No, your boss can’t force you to take a COVID-19 antibody test—here’s why

By Zlati Meyer

As states cycle through various phases of reopening after the brunt of the COVID-19 pandemic, nonessential businesses, now allowed to get back online, are grappling with how to keep their workers and customers safe.

Here’s one thing the federal government forbids employers from doing: Forcing workers to take COVID-19 antibody tests in order to return to work.

In a recent announcement, the U.S. Equal Employment Opportunity Commission has confirmed that an antibody test constitutes a medical examination under the Americans with Disabilities Act.

“An antibody test at this time does not meet the ADA’s ‘job related and consistent with business necessity’ standard for medical examinations or inquiries for current employees,” the EEOC explained. “Therefore, requiring antibody testing before allowing employees to re-enter the workplace is not allowed under the ADA.”
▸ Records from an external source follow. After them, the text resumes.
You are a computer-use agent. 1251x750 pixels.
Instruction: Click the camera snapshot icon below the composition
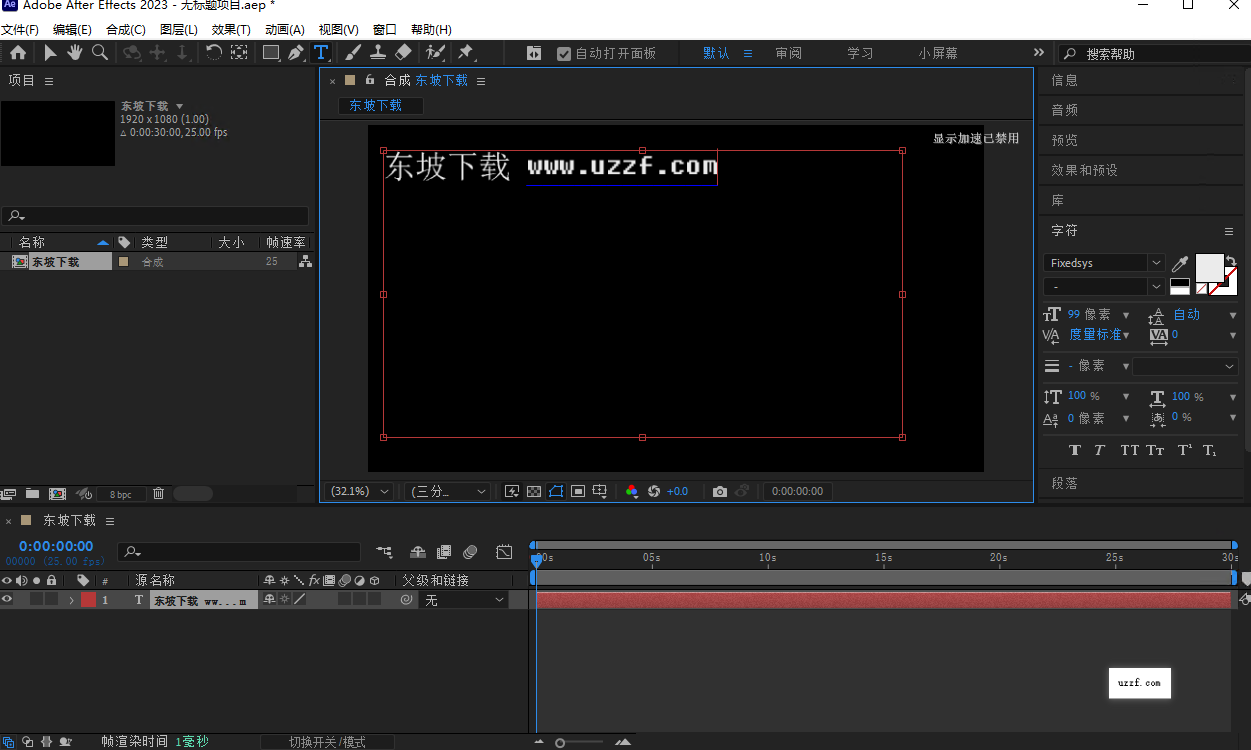pyautogui.click(x=719, y=491)
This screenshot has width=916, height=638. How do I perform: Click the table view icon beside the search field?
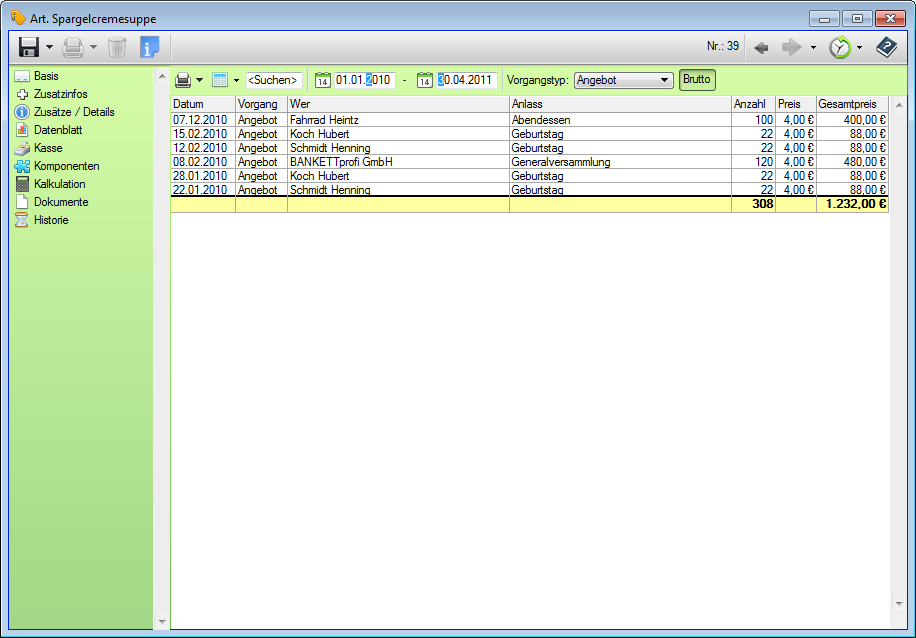pyautogui.click(x=220, y=80)
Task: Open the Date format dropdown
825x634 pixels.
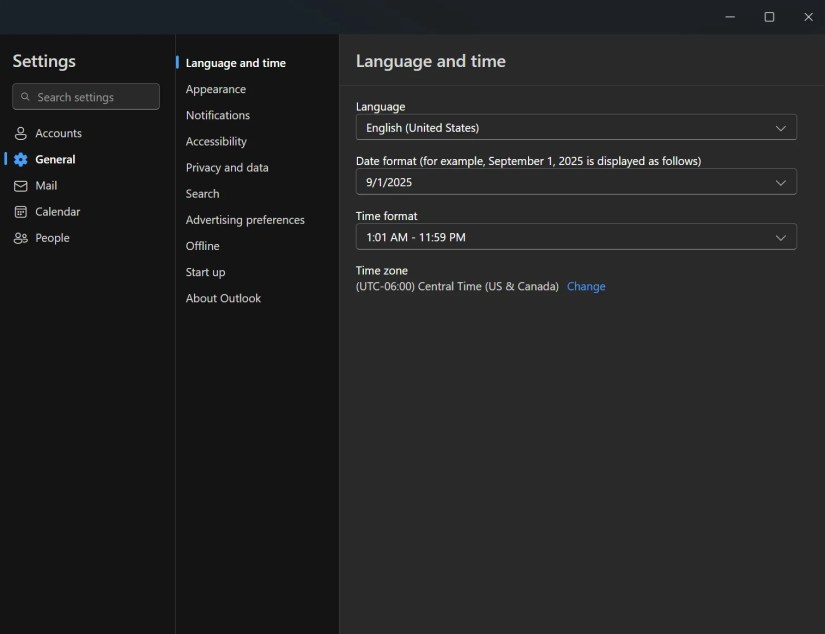Action: pyautogui.click(x=576, y=182)
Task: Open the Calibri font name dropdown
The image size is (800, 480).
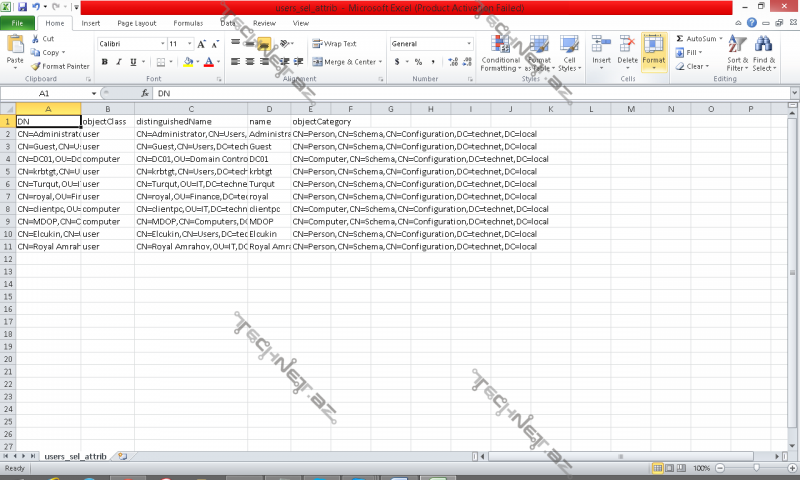Action: click(159, 44)

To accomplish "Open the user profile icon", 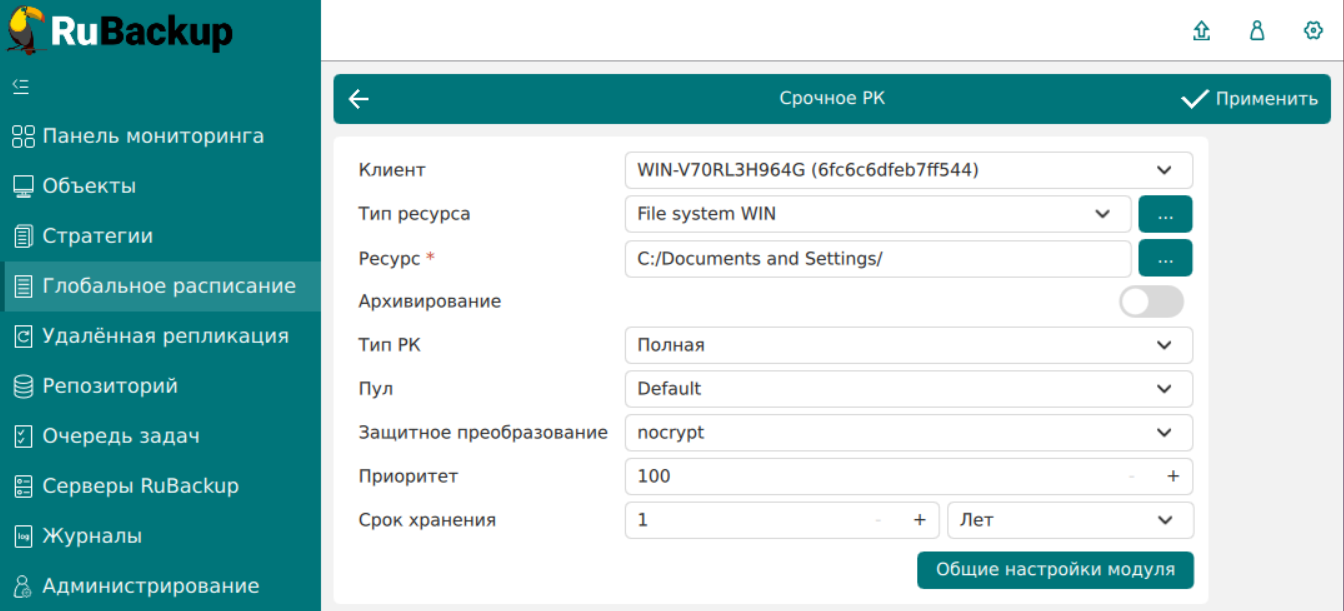I will (x=1257, y=31).
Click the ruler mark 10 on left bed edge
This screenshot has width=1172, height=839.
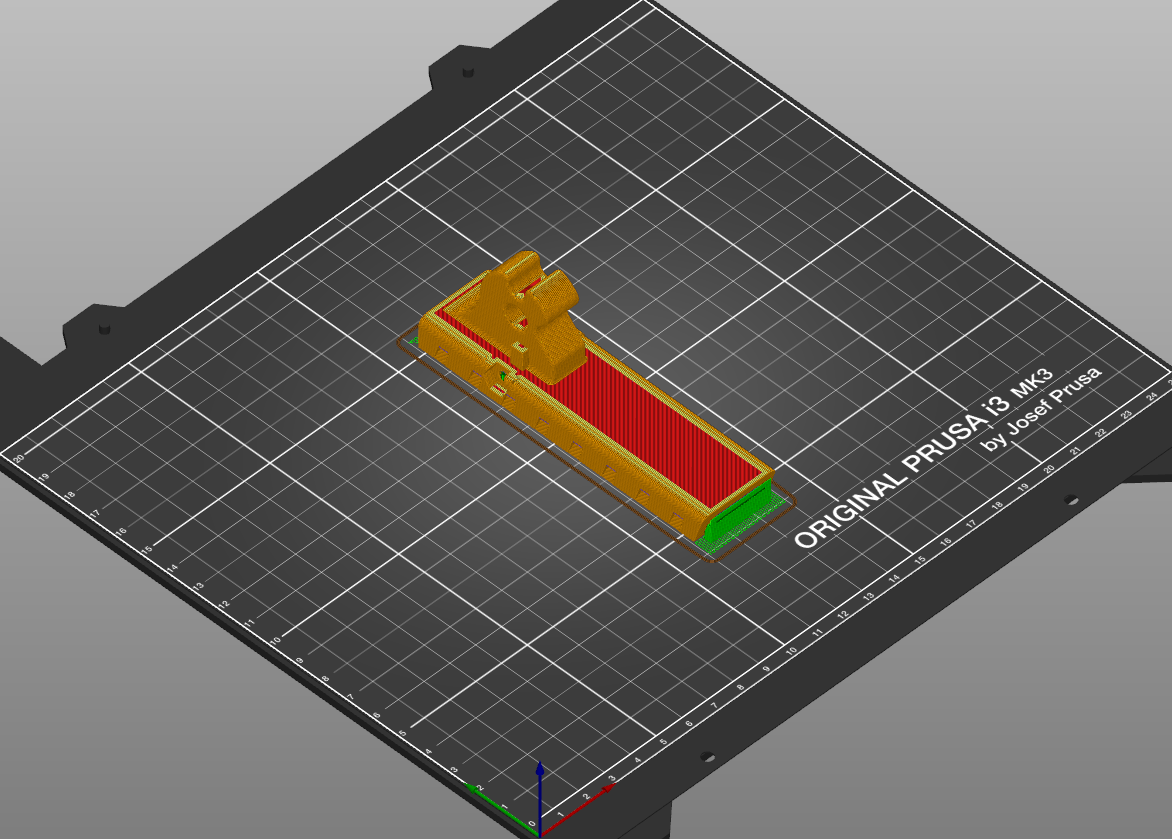click(x=276, y=641)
That’s in line with the Centers for Disease Control and Prevention’s guidance that antibody test results “should not be used to make decisions about returning persons to the workplace.”

An employer may ask a disability-related question or make a person submit to a medical examination if it’s “job-related and consistent with business necessity” and the employer has “a reasonable belief based on objective evidence” that the worker won’t be able to do “essential functions” of the job as a result or will “pose a direct threat because of a medical condition,” according to the EEOC.

However, unlike antibody tests, viral tests, which detect if someone has COVID-19 at that time, are allowed under the ADA, the agency explained.

“Employers may take steps to determine if employees entering the workplace have COVID-19 because an individual with the virus will pose a direct threat to the health of others. Therefore an employer may choose to administer COVID-19 testing to employees before they enter the workplace to determine if they have the virus,” the EEOC said.

Glenn Cohen, faculty director of Harvard University’s Petrie-Flom Center for Health Law Policy, Biotechnology & Bioethics, called the EEOC’s stance a “good decision.”

“They’re drawing a distinction between the two,” he says. “Part of it was antibodies tell who was already exposed, not who’s currently infectious. You have business reason for excluding someone who’s currently infectious.”

However, Cohen said that if very reliable antibody tests are developed and the medical community’s understanding of what COVID-19 immunity means deepens, he foresees pressure on the EEOC to reconsider.